EXERCISE GOAL - Reproduce word for word the stretch of the boat flotation collar patent excerpt from "Further, the purpose" through "of the disadvantages.".

[START DOCUMENT EXCERPT]

My invention resides not in any one of these features per se, but rather in the particular combination of all of them herein disclosed and claimed and it is distinguished from the prior art in this particular combination of all of its structures for the functions specified.
There has thus been outline, rather broadly, the more important features of the invention in order that the detailed description thereof that follows may be better understood, and in order that the present contribution to the art may be better appreciated. There are, of course, additional features of the invention that will be described hereinafter and which will form the subject matter of the claims appended hereto. Those skilled in the art will appreciate that the conception, upon which this disclosure is based, may readily be utilized as a basis for the designing of other structures, methods and systems for carrying out the several purposes of the present invention. It is important, therefore, that the claims be regarded as including such equivalent constructions insofar as they do not depart from the spirit and scope of the present invention.
Further, the purpose of the foregoing abstract is of enable the U.S. Patent and Trademark Office and the public generally, and especially the scientists, engineers and practitioners in the art who are not familiar with patent or legal terms or phraseology, to determine quickly from a cursory inspection the nature and essence of the technical disclosure of the application. The abstract is neither intended to define the invention of the application, which is measured by the claims, nor is it intended to be limiting as to the scope of the invention in any way.
It is therefore an object of the present invention to provide a new and improved boat flotation collar which has all the advantages of the prior art boat flotation collars and none of the disadvantages.

[END DOCUMENT EXCERPT]
[START COLLECTED DATA]

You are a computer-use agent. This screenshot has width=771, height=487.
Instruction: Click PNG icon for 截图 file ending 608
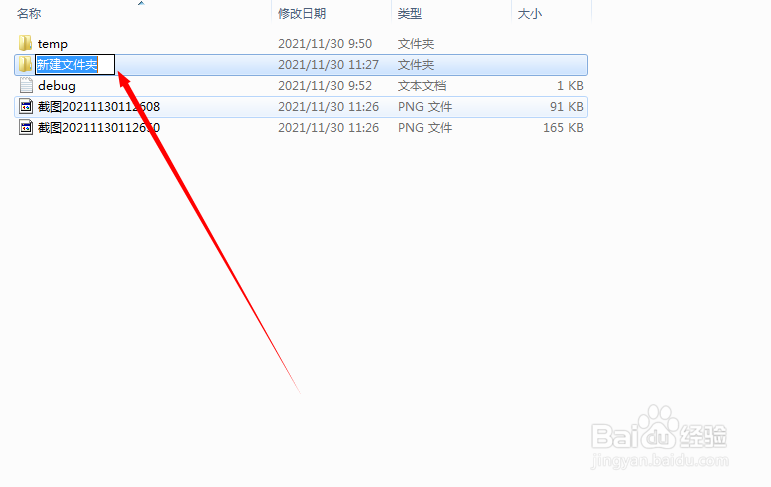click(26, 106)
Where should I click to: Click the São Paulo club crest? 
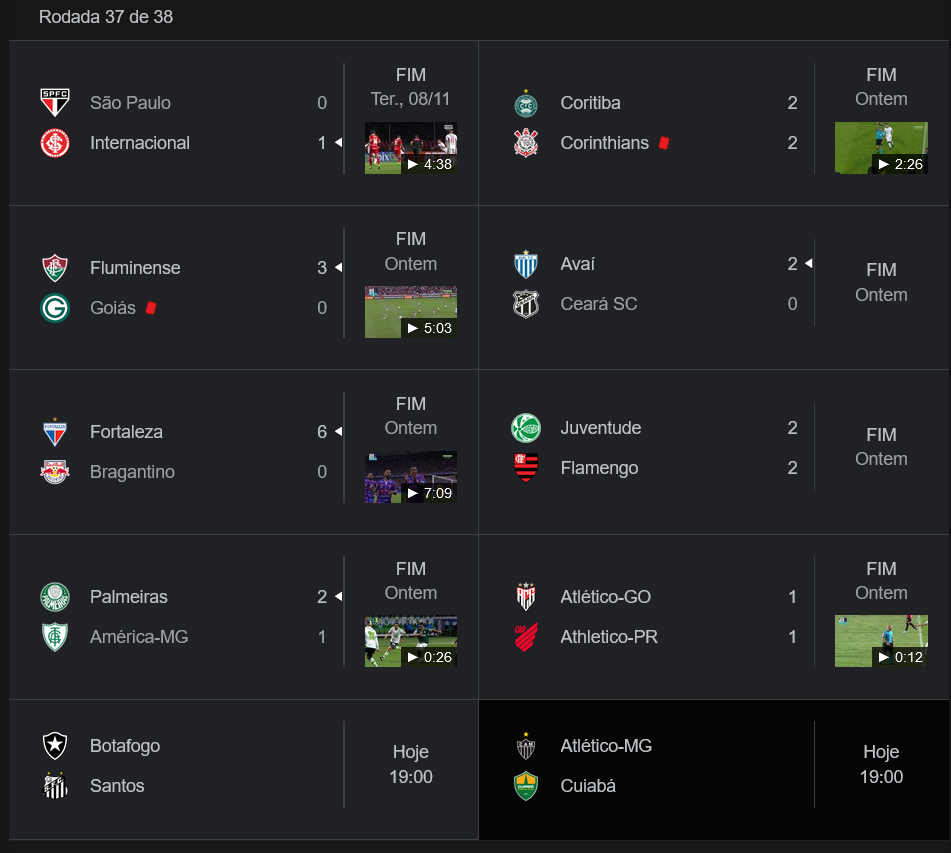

[END COLLECTED DATA]

RESULT OF THE EXERCISE -
Further, the purpose of the foregoing abstract is of enable the U.S. Patent and Trademark Office and the public generally, and especially the scientists, engineers and practitioners in the art who are not familiar with patent or legal terms or phraseology, to determine quickly from a cursory inspection the nature and essence of the technical disclosure of the application. The abstract is neither intended to define the invention of the application, which is measured by the claims, nor is it intended to be limiting as to the scope of the invention in any way.
It is therefore an object of the present invention to provide a new and improved boat flotation collar which has all the advantages of the prior art boat flotation collars and none of the disadvantages.